● Reading passage

Lead: Documents seen by the BBC show Dame Antonia Romeo, the leading candidate to become the next head of the UK civil service, was the subject of several allegations about her conduct while serving as the UK consul general in New York in 2016–2017. The Cabinet Office says one formal complaint from nine years ago was investigated and found to present “no case to answer,” while former officials and contemporaneous papers say multiple people raised concerns. An internal survey from that period recorded a 47% rate of staff reporting bullying in the New York post — the highest recorded across the Foreign Office.
Key takeaways
- Multiple contemporaneous complaints: Documents indicate several individuals raised concerns about Romeo’s behaviour in New York in 2016–2017, not a single isolated allegation.
- Official finding: The government says three allegations (expenses use and alleged bullying) were investigated and that there was “no case to answer.”
- High reported bullying rate: A Foreign Office staff survey covering a 12‑month period that included three months of her tenure recorded 47% of staff saying they had experienced bullying — the highest in the department.
- Senior figures’ accounts differ: Sir Matthew Rycroft and Rupert McNeil have publicly described the matter as one formal complaint, while other sources say multiple complaints were bundled into one dossier.
- External probe: A former ambassador, Sir Tim Hitchens, was sent to New York to examine allegations including bullying and questions about financial probity.
- Career context: Dame Antonia has since held senior roles across three government departments and is currently sharing the cabinet secretary duties on an interim basis after Sir Chris Wormald’s departure.
Background
As consul general in New York between 2016 and 2017, Dame Antonia Romeo’s remit included promoting UK trade and business in the aftermath of the 2016 EU referendum. The post is high profile and combines diplomatic engagement with public outreach; overseas missions are routinely expected to promote UK priorities and brands. The period coincided with heightened diplomatic and commercial activity, placing considerable pressure on senior local teams.

● Records supplied
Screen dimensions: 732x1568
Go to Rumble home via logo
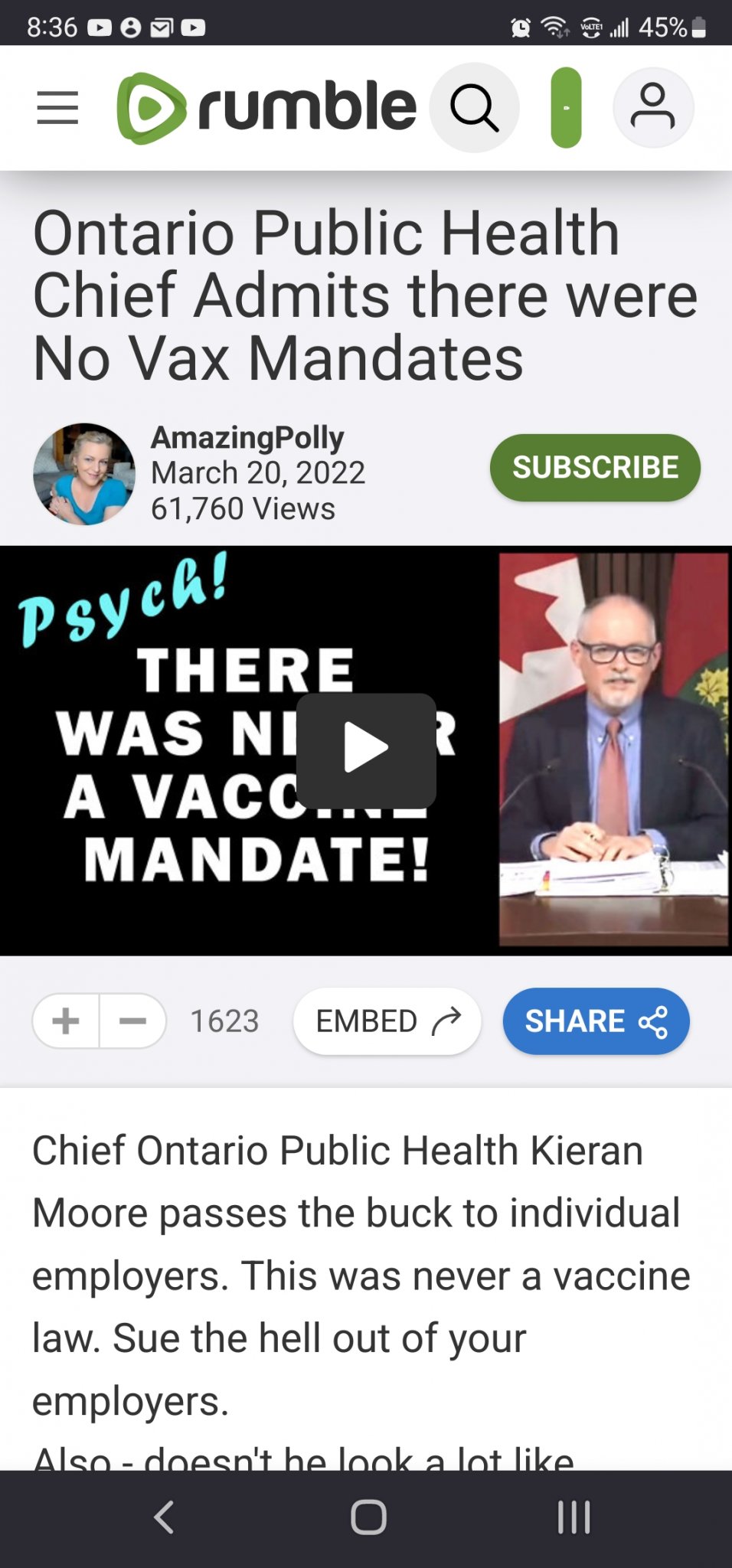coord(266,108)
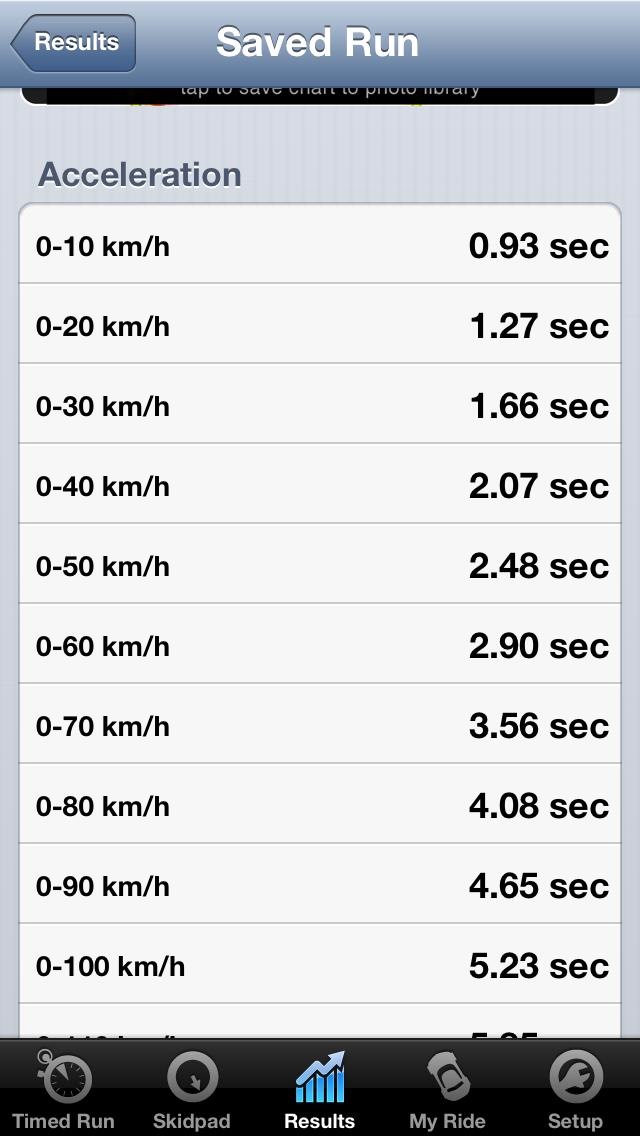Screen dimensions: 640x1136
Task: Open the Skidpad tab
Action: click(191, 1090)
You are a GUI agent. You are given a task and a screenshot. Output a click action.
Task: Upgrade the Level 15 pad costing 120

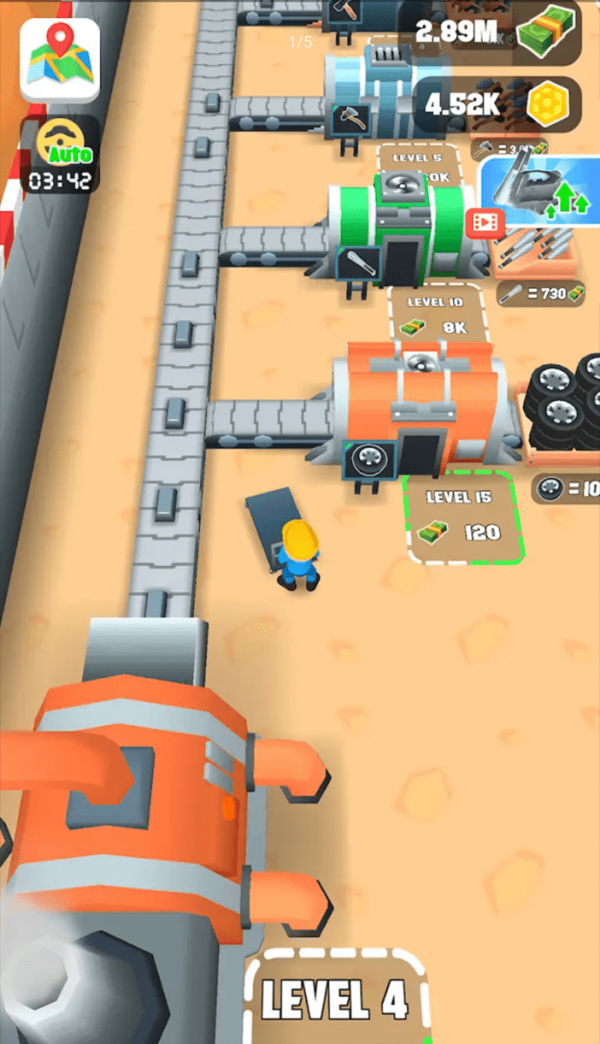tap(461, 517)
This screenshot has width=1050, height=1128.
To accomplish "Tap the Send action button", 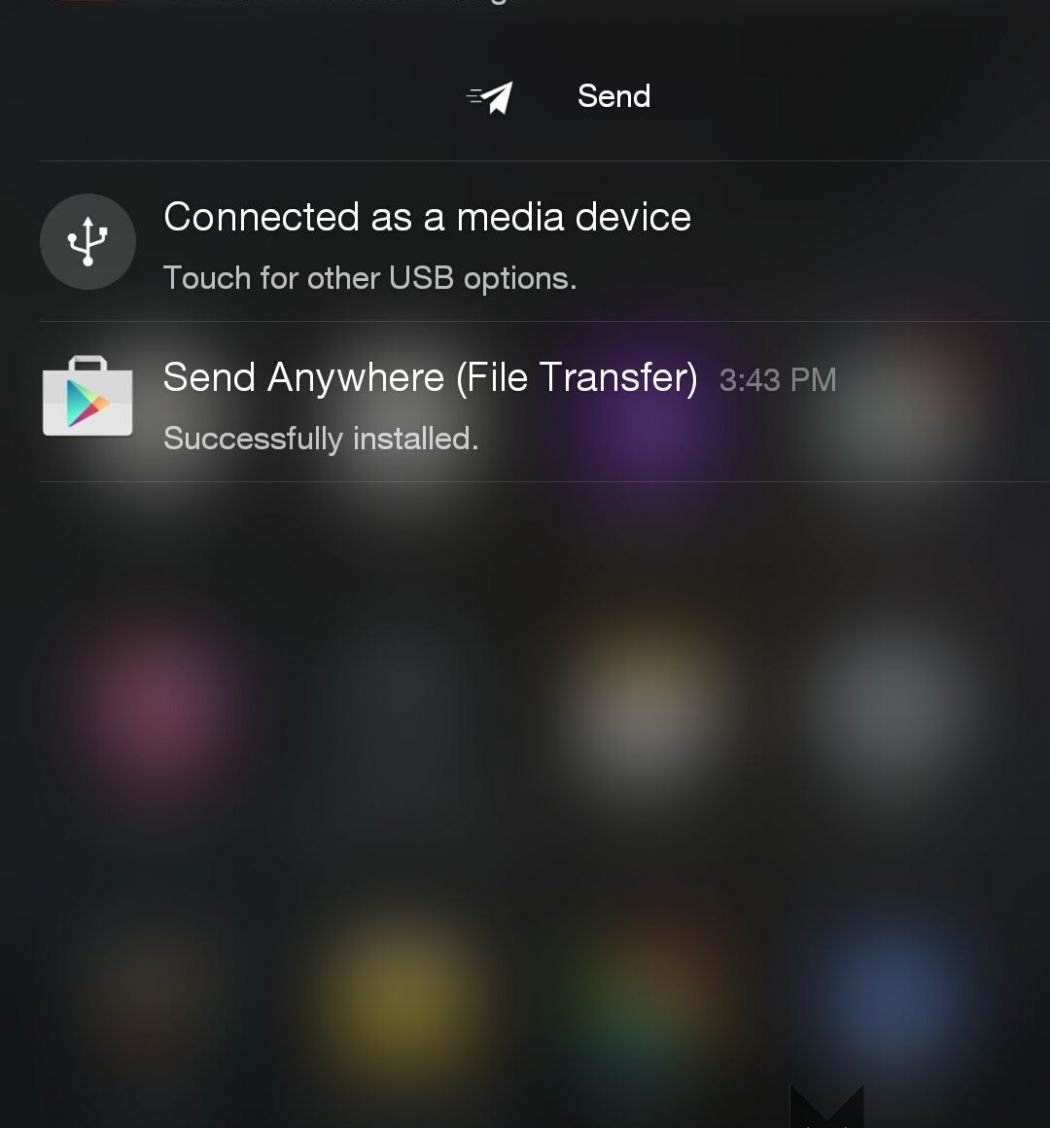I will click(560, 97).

● Instructions
a. Answer these questions using the article on Dame Antonia Romeo:
(i) What percentage of staff in the New York post reported experiencing bullying in the Foreign Office survey?
(ii) Which former ambassador was sent to New York to examine the allegations?
(iii) Whose departure led to Dame Antonia sharing the cabinet secretary duties on an interim basis?
b. Extend the article on Dame Antonia Romeo past its final sentence.

● Exercise responses
a.
(i) 47%
(ii) Sir Tim Hitchens
(iii) Sir Chris Wormald

b.
Human resources processes within the Foreign Office and the wider civil service require complaints to be investigated; where possible, issues are recorded and assessed by senior officials. According to contemporaneous material, concerns raised about management style and use of social media were the central elements of the New York complaints. Sir Tim Hitchens’s review reportedly covered allegations of bullying behaviour, financial probity and prioritising private objectives over the Consulate-General’s mission.
Main event
Documents made available to the BBC portray multiple staff members describing treatment they found “unreasonable,” “degrading” and “demeaning.” Testimony cited in the documents refers to behaviour that staff said generated a climate of fear, with one member telling investigators they felt “emotionally battered.” Several complaints were said to have come from female colleagues.
Some contemporaneous emails focused on Romeo’s use of social media and efforts to raise a personal profile. One internal note complained that her emphasis on personal branding created tensions and undermined the wider priorities of Her Majesty’s Government. Government sources counter that magazine features were arranged by the Foreign Office communications team and that diplomats are expected to promote the UK, including via social channels.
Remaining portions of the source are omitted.